━━━━━ Extracted entries

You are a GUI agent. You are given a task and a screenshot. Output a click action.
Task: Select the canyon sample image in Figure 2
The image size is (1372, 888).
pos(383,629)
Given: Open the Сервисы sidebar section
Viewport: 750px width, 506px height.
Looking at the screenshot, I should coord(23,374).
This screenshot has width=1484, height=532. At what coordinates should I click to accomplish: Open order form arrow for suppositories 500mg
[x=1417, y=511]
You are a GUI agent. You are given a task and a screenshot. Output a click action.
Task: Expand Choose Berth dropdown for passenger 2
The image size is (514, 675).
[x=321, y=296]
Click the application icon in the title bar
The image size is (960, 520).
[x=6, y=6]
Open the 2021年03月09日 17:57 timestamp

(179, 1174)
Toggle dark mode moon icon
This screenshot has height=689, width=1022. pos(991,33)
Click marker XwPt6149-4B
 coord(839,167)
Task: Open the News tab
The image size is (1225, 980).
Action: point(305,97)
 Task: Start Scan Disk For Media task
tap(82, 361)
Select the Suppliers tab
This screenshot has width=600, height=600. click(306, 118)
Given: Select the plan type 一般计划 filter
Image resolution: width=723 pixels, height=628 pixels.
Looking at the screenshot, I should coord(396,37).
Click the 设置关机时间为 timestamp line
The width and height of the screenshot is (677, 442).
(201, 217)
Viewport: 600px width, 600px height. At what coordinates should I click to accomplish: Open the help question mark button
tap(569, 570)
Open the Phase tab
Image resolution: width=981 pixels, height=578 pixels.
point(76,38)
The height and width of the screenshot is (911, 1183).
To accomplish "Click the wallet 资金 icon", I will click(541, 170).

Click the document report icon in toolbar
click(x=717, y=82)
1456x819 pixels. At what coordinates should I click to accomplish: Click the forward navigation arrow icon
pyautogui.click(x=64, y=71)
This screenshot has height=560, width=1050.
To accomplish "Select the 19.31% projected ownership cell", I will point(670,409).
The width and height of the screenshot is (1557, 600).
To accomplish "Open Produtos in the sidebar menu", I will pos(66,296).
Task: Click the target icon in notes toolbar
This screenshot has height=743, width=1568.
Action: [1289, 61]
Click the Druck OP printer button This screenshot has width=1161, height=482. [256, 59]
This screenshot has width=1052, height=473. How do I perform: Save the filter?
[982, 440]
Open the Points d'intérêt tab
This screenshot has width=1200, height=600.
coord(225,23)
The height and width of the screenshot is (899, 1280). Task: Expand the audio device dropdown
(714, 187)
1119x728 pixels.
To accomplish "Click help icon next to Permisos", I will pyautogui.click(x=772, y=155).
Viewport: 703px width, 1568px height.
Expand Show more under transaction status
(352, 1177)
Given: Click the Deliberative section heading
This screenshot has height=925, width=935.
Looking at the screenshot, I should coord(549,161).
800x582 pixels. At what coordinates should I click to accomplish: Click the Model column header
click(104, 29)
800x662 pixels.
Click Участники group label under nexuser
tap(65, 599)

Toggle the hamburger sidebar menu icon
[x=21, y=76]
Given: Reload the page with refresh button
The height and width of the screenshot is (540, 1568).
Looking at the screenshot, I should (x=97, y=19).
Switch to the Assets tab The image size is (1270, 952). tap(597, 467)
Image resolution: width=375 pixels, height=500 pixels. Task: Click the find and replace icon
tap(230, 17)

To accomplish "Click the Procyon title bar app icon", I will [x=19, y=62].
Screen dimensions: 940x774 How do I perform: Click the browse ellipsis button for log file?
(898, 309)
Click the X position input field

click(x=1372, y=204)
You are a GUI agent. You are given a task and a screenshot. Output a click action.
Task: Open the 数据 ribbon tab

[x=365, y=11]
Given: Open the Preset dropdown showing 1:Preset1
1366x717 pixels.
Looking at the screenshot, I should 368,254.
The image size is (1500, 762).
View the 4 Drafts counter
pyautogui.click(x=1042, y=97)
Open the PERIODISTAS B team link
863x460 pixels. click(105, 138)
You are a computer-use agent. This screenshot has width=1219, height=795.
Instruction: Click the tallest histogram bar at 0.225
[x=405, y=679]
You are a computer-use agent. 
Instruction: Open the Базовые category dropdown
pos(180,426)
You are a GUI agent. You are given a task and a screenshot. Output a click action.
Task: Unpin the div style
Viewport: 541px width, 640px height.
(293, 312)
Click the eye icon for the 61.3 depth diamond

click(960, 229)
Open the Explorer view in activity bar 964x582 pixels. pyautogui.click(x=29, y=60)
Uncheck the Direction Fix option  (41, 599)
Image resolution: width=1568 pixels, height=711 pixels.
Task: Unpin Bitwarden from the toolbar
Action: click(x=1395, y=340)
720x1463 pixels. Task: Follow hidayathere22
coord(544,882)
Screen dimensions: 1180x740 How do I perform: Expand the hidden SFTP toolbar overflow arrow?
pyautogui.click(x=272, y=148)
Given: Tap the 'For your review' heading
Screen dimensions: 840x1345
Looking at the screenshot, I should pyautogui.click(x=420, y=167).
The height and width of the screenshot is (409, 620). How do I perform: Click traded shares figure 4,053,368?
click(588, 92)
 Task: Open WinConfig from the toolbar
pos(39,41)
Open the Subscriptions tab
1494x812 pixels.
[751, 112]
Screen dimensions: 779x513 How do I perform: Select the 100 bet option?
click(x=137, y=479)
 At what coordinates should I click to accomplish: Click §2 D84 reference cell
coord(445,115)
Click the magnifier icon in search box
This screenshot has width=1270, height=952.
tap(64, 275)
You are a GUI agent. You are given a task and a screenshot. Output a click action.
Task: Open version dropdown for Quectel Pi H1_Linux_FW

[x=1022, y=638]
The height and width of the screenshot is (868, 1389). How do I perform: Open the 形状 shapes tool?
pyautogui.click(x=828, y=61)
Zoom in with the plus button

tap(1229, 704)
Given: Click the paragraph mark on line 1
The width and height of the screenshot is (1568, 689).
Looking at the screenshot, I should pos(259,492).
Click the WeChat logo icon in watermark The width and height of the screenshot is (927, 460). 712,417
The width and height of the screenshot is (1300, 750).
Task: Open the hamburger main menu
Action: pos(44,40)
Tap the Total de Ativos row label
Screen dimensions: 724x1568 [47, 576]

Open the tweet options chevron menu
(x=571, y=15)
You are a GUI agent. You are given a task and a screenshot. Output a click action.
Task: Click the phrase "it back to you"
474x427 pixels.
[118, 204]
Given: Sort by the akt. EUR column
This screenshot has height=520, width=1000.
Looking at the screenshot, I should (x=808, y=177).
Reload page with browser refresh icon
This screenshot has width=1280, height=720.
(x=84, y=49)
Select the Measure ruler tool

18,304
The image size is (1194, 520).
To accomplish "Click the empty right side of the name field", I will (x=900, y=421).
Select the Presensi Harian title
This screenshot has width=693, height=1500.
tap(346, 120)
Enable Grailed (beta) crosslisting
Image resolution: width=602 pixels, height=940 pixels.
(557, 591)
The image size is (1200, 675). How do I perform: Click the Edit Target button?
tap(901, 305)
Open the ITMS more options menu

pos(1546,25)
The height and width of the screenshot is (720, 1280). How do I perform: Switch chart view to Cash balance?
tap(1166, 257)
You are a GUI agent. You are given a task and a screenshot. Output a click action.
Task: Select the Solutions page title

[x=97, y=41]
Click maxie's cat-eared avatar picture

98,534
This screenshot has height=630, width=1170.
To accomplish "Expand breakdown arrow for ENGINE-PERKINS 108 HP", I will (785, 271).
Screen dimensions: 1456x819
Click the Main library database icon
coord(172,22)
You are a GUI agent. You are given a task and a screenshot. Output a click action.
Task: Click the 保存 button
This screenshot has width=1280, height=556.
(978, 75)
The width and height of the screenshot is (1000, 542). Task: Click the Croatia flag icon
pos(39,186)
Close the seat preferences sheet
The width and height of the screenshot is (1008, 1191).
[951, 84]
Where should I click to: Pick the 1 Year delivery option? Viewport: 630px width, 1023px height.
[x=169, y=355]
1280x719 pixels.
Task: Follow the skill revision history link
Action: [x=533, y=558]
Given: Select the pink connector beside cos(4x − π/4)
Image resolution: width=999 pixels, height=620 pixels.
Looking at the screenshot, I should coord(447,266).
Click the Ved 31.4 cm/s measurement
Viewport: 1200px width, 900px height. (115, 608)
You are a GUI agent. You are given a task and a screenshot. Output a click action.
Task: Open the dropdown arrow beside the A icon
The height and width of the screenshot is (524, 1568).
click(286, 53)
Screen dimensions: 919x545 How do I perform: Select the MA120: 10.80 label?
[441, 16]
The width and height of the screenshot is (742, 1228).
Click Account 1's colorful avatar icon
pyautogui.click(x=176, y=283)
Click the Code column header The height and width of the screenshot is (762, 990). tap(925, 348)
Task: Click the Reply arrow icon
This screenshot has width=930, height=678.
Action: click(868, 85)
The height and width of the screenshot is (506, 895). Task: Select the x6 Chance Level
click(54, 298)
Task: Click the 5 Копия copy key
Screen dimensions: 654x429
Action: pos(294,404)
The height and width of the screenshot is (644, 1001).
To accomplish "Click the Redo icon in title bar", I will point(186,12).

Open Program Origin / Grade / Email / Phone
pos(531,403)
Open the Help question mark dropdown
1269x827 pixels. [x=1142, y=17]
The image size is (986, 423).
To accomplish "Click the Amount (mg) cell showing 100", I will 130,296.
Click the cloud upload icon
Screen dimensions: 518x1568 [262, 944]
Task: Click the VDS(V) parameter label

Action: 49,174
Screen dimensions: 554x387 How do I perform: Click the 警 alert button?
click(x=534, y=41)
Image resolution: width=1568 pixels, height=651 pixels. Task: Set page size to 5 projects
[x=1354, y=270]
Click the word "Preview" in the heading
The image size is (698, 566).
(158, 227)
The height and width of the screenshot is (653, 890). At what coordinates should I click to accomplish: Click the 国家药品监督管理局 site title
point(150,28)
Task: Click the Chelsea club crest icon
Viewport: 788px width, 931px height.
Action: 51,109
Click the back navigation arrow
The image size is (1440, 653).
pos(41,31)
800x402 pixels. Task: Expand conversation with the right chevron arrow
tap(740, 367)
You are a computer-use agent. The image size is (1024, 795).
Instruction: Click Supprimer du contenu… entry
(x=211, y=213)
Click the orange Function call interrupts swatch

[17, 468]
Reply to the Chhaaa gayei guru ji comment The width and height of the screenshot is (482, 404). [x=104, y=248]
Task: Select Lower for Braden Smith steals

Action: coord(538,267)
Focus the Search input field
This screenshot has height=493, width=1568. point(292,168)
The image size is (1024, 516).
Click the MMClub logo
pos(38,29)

━━━━━━━━━━

# What the exercise asks
Where a line of the records contains the word "computer", copy that line.

# Exercise response
You are a computer-use agent. This screenshot has width=1219, height=795.
You are a computer-use agent. 
You are a computer-use agent. The image size is (1024, 795).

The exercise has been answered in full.